Source data
>>
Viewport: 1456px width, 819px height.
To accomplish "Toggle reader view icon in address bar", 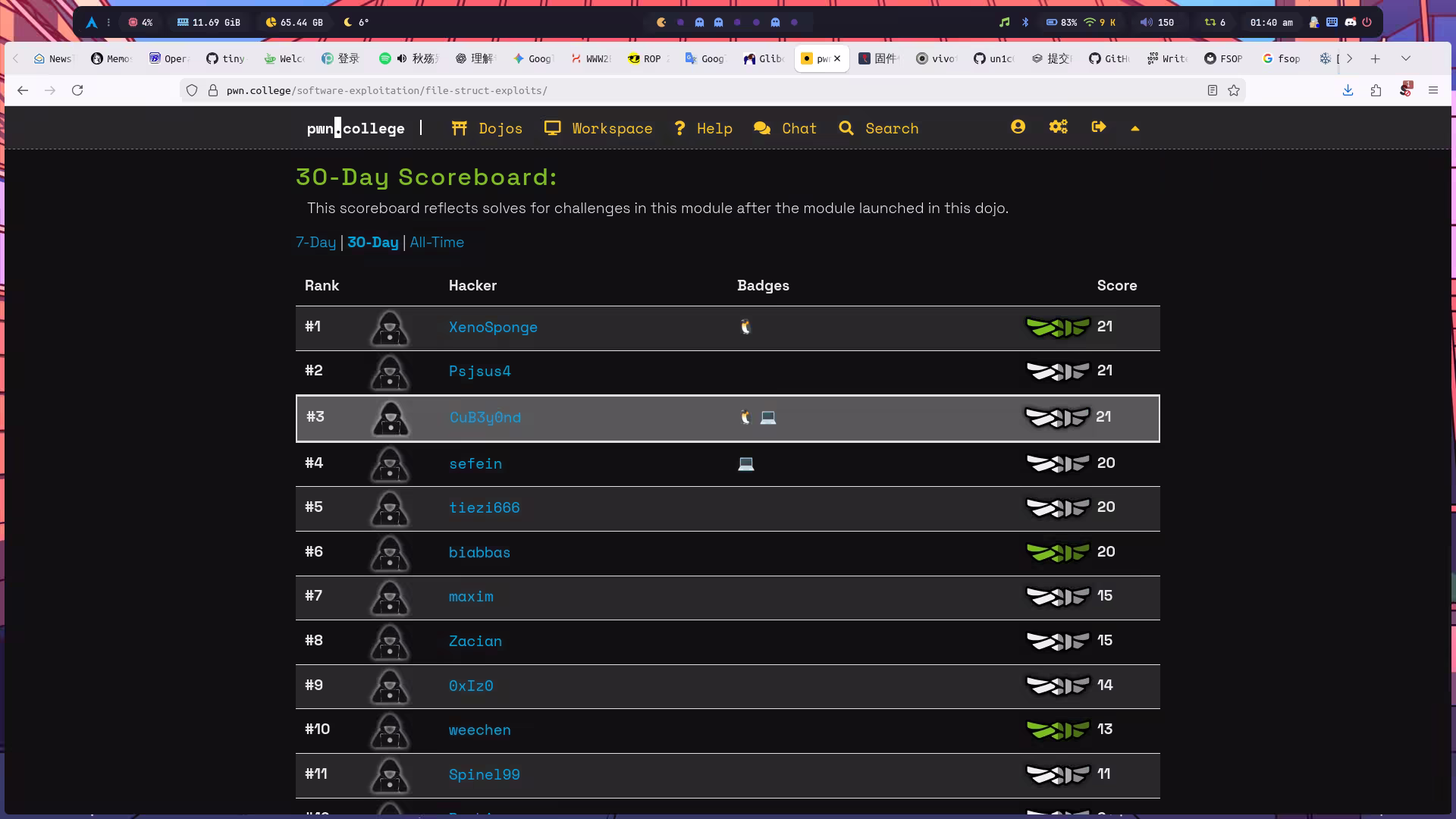I will pos(1212,90).
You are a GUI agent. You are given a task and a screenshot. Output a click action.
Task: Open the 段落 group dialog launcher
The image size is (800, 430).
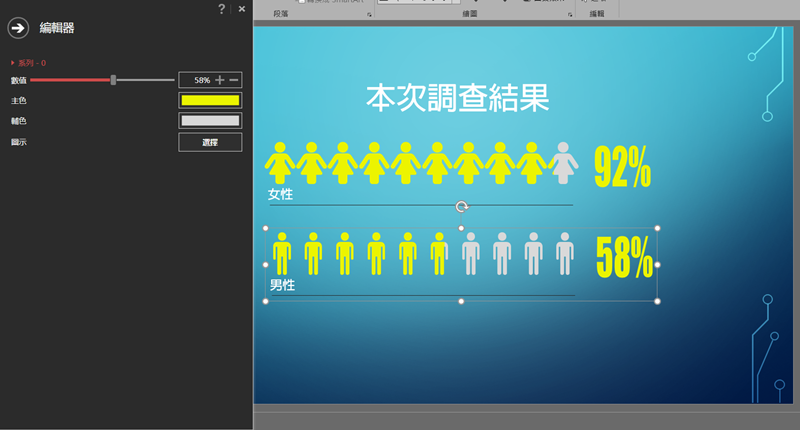pyautogui.click(x=370, y=17)
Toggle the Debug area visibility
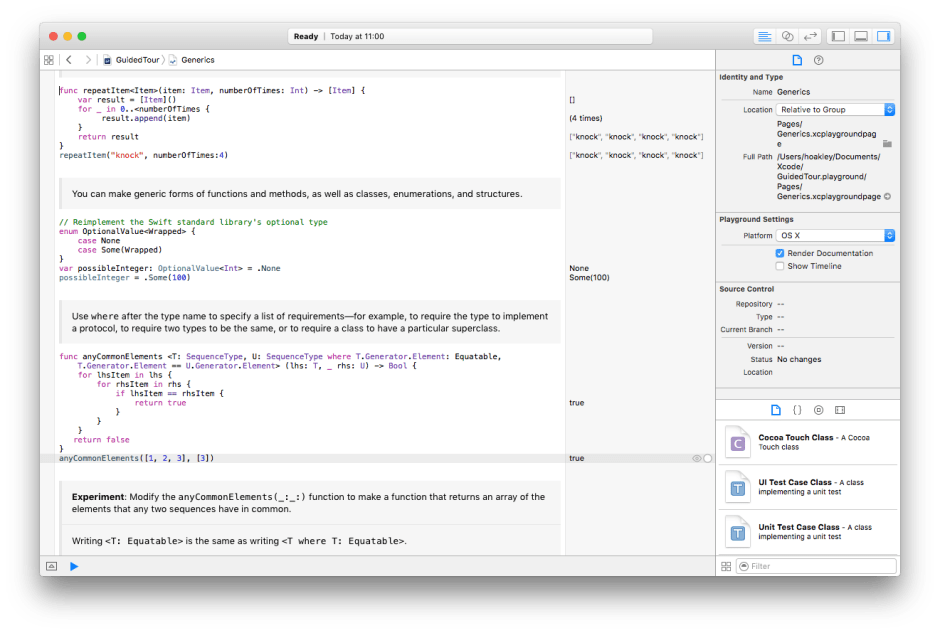The width and height of the screenshot is (940, 633). pos(861,35)
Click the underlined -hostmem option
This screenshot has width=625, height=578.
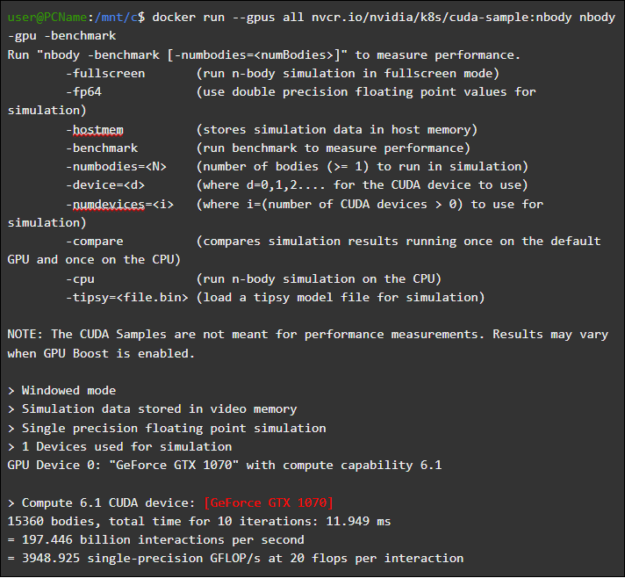[95, 130]
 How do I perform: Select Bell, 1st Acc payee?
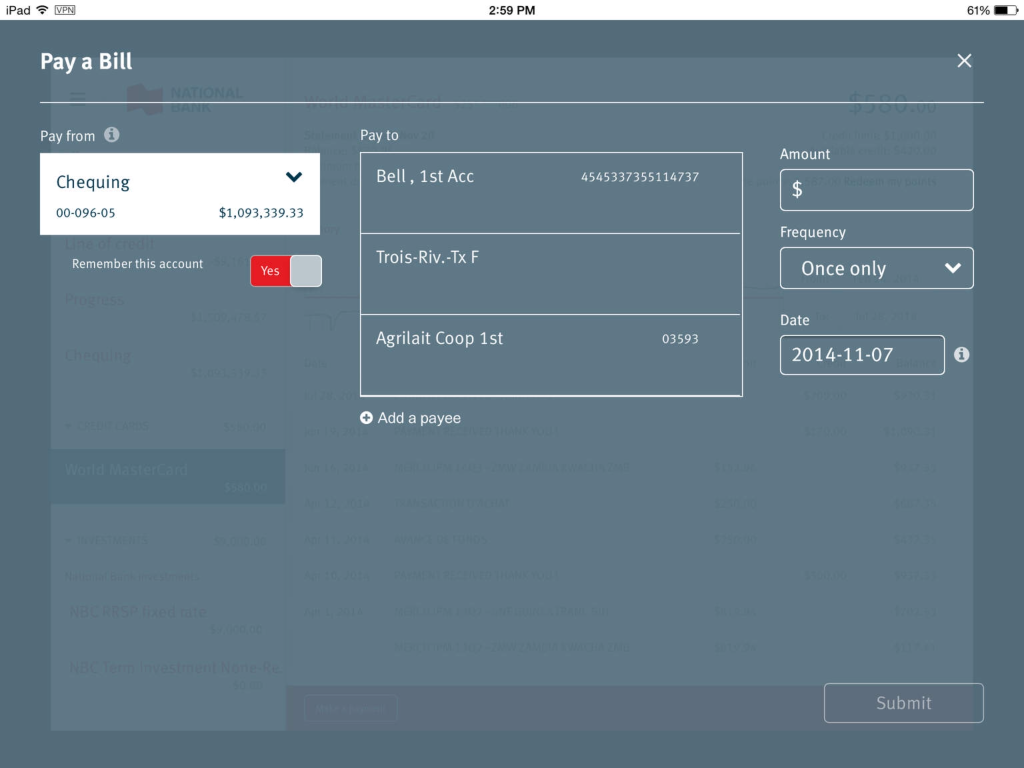550,192
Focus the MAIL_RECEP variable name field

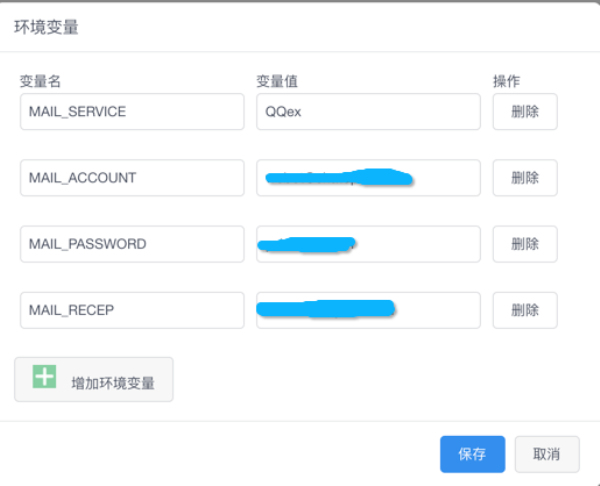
<<
Extract, unchanged, the lines of the material from the line containing "You are a GUI" through the final line, inclusive. Leave the pictures out.

You are a GUI agent. You are given a task and a screenshot. Output a click action.
Task: Open the 段落 group dialog launcher
The image size is (800, 430).
pyautogui.click(x=370, y=17)
Toggle the Debug area visibility
The width and height of the screenshot is (940, 633). pos(861,35)
Click the underlined -hostmem option
This screenshot has width=625, height=578.
[95, 130]
 How do I perform: Select Bell, 1st Acc payee?
550,192
Focus the MAIL_RECEP variable name field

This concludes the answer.